Mayor Kasim Reed (center) presented Civil Rights icon Harry Belafonte (right) with the Phoenix Award, while Atlanta City Council declared Thursday, Sept. 29 as “Harry Belafonte Day.” (Photos by Terry Shropshire for Atlanta Daily World and Real Times Media).


ATLANTA — It was apropos for American royalty to be flanked by a “king” and Atlanta’s mayor during the “Many Rivers to Cross” town hall meeting.

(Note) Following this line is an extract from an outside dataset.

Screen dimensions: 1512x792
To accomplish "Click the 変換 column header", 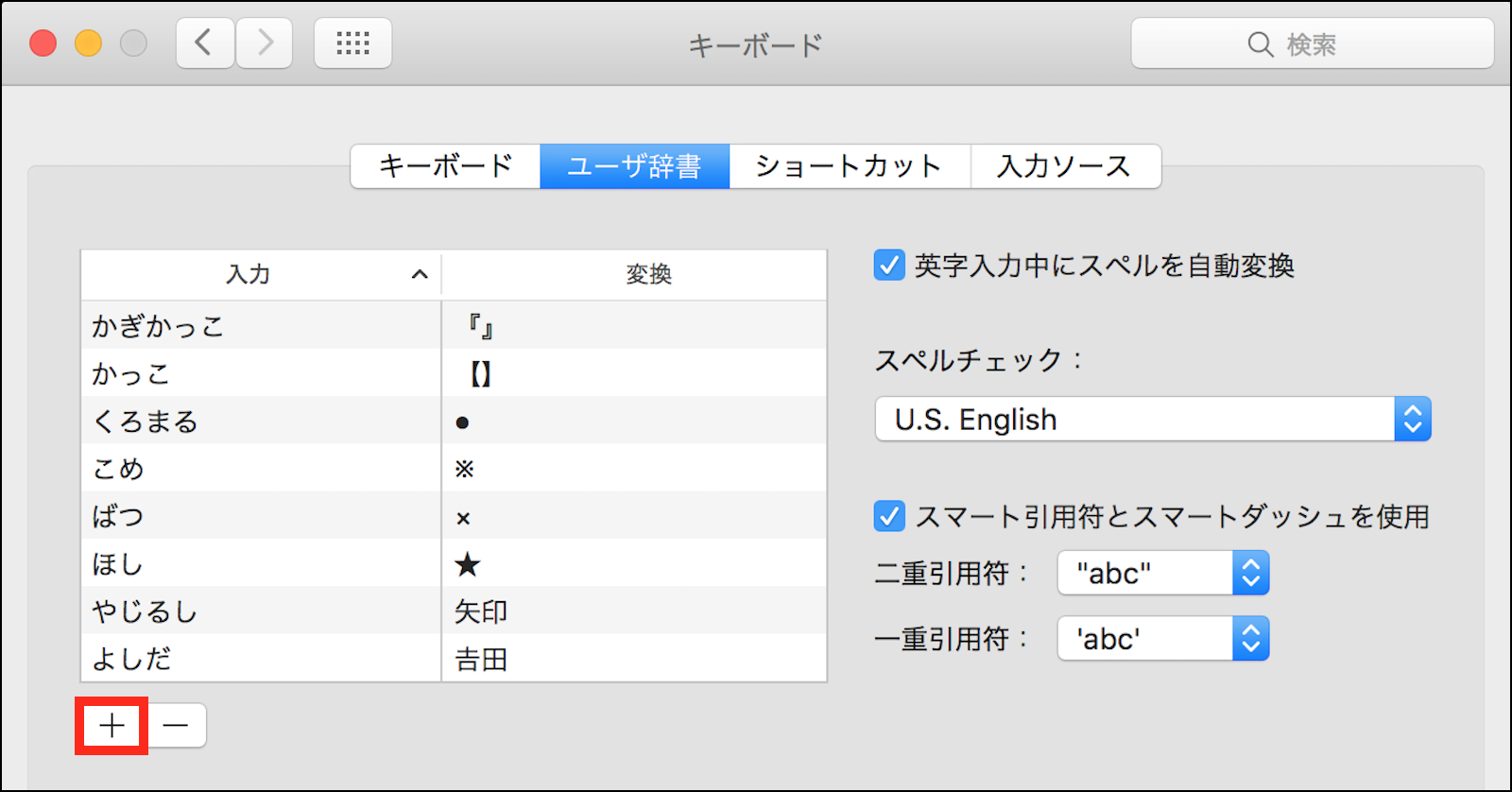I will [x=648, y=275].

Harry Belafonte, the actor and activist icon from the Civil Rights era, sat next to the “King of the South,” rapper Tip “T.I.” Harris, with Mayor Kasim Reed on the other side as the headliners for the town hall discussion that happened in northwest Atlanta at The Gathering Spot ahead of the two-day music festival on Saturday and Sunday.

Hosted by radio personality Frank Ski, the six-person panel discussed racial terrorism, police brutality and voter registration before an enthusiastic overflowing crowd.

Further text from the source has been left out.